WHAT YOU HAVE TO DO -> Each record below is to be copied exactly; the pictures are to be omitted.

(Records from a dataset)
====

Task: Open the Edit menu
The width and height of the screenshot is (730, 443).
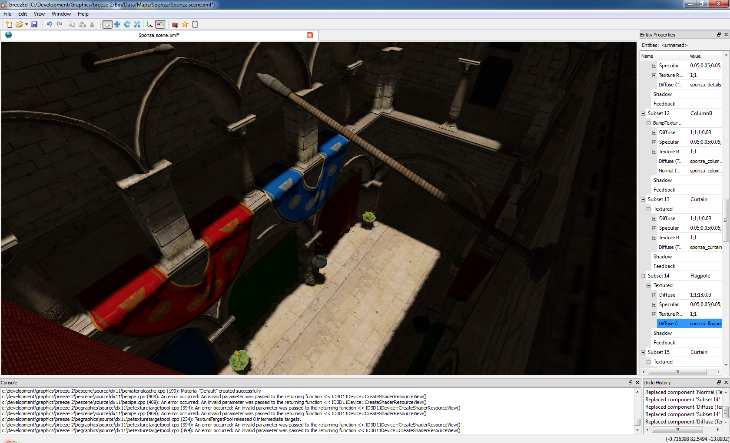Action: pos(23,14)
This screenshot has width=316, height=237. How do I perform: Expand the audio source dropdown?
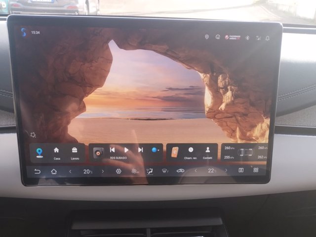[x=155, y=150]
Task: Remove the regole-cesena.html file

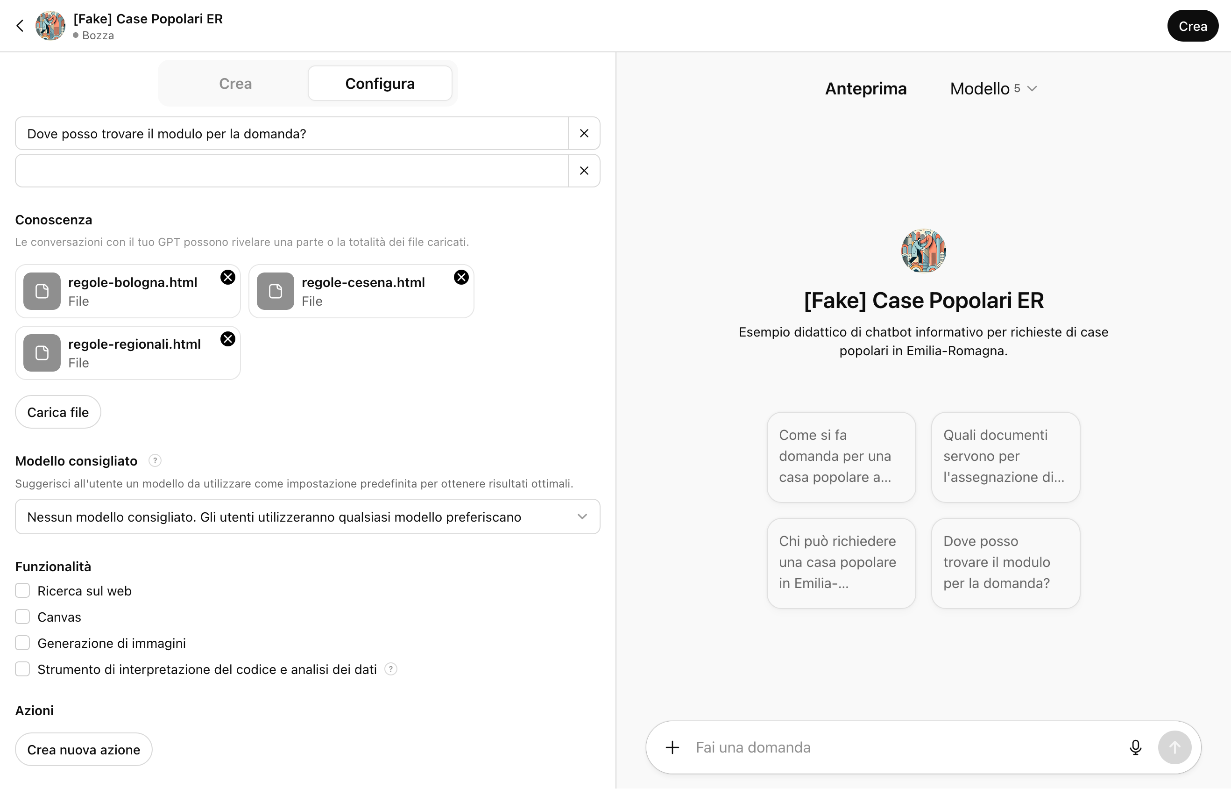Action: pos(461,277)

====

TASK RESULT ->
Task: Open the Edit menu
The width and height of the screenshot is (730, 443).
Action: pos(23,14)
This screenshot has width=316, height=237. How do I perform: Expand the audio source dropdown?
[x=155, y=150]
Task: Remove the regole-cesena.html file

Action: pos(461,277)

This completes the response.